SIGMOD2025

Accelerating High-Dimensional ANN Search via Skipping Redundant Distance Computations

Ziwen Song, Bin Wang, Xiaochun Yang

被引用 1 次

摘要

Graph-based methods for high-dimensional Approximate Nearest Neighbor (ANN) search have achieved remarkable success. Recent studies have revealed that DCO (distance comparison operation) is a bottleneck in graph-based methods due to distance computations. Optimizations such as ADSampling, DDC and DADE are employed to alleviate this issue by terminating the distance computation early. Although these optimizations achieve significant speedup, they rely on an estimation-and-testing process for early termination.
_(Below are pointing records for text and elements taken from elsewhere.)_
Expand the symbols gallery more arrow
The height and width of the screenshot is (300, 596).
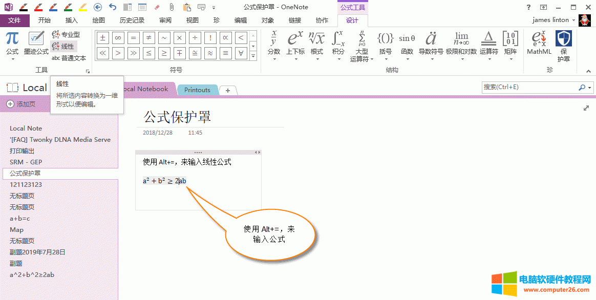(x=253, y=57)
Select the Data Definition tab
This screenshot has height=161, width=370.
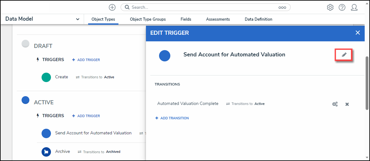click(258, 19)
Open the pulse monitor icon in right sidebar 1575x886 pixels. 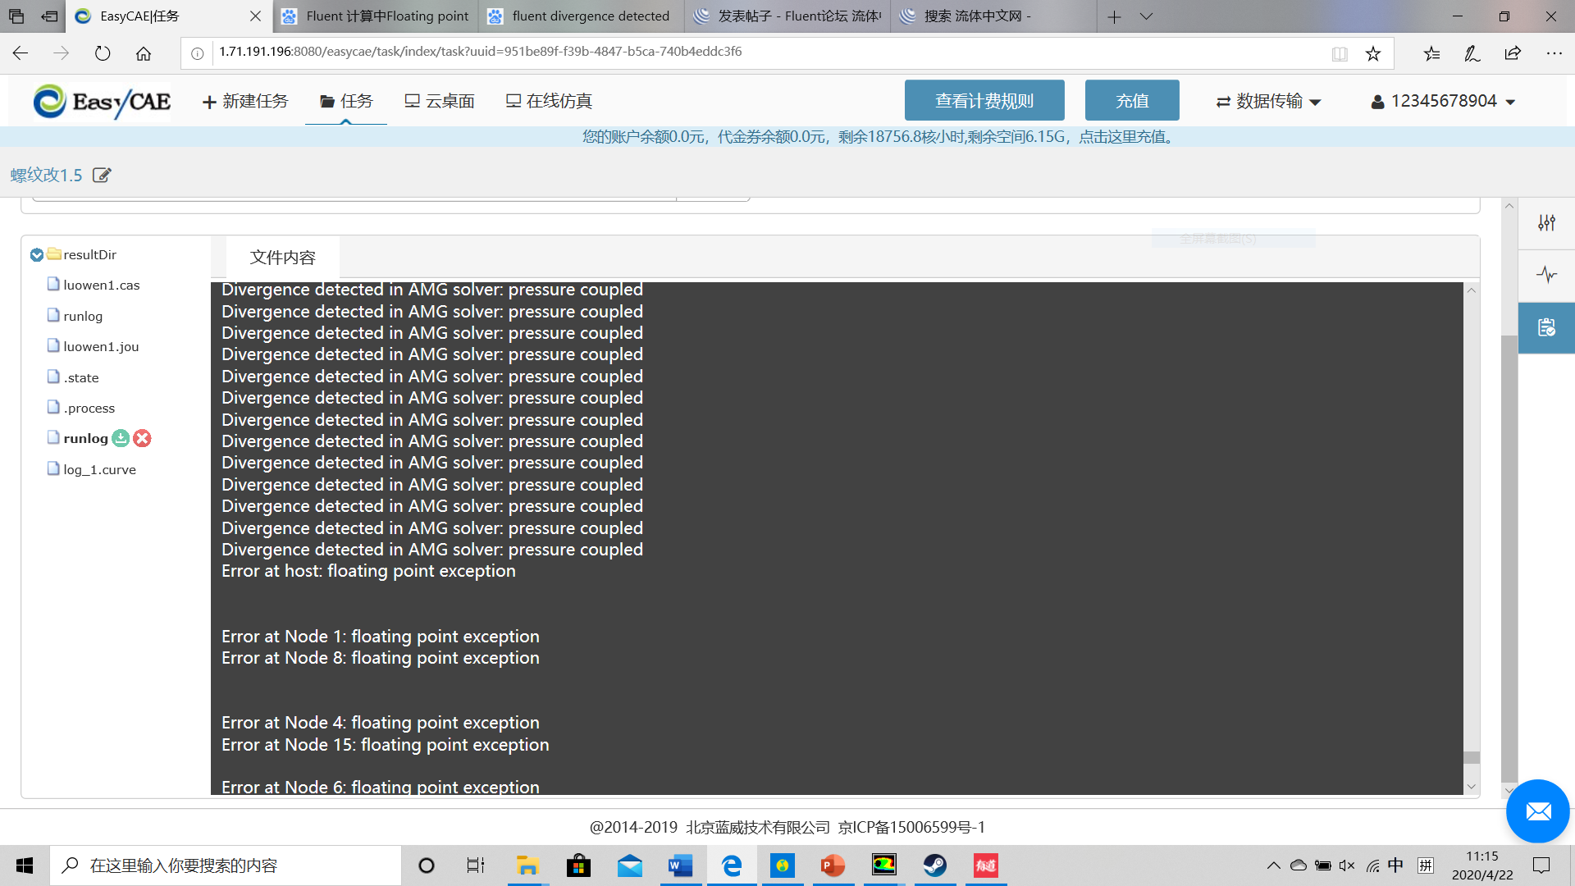[x=1546, y=275]
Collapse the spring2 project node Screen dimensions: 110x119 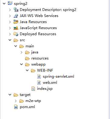(x=4, y=4)
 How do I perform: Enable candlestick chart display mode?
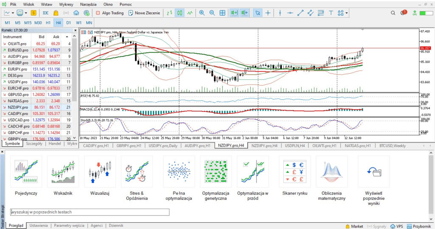180,13
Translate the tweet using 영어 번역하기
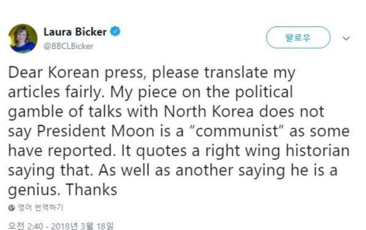366x230 pixels. pyautogui.click(x=41, y=208)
Their effectiveness diminishes when SIMD (Single Instruction Multiple Data) acceleration is enabled in distance computation, the cost introduced in estimation-and-testing process may outweigh the benefit of early termination, leading to performance degradation. Furthermore, the best-first-search strategy employed in graph-based methods requires DCO for all neighboring points, incurring redundant distance computation. To address these issues, in this paper, we first perform a cost analysis to reveal the inefficiency of existing DCO optimizations under SIMD-enabled setting. We then analyze the current search strategy to demonstrate that not all neighboring nodes require DCO. Based on these analyses, we present SkipComputing to accelerate the ANN search. Specifically, we first propose a subspace-based candidate search strategy to identify promising points for DCO, thereby eliminating the reliance on estimation-and-testing based DCO optimization for low potential points. We then develop a lower-bound pruning method based on distance decomposition to enable early termination of distance computations in DCO. Finally, we optimize the data layout to reduce the overhead of random memory access during candidate search. When SIMD is enabled, experimental results show that SkipComputing substantially outperforms HNSW, achieving up to 6x performance improvement. Furthermore, it achieves up to 2.7x speedup over state-of-the-art optimization methods while maintaining competitive space efficiency.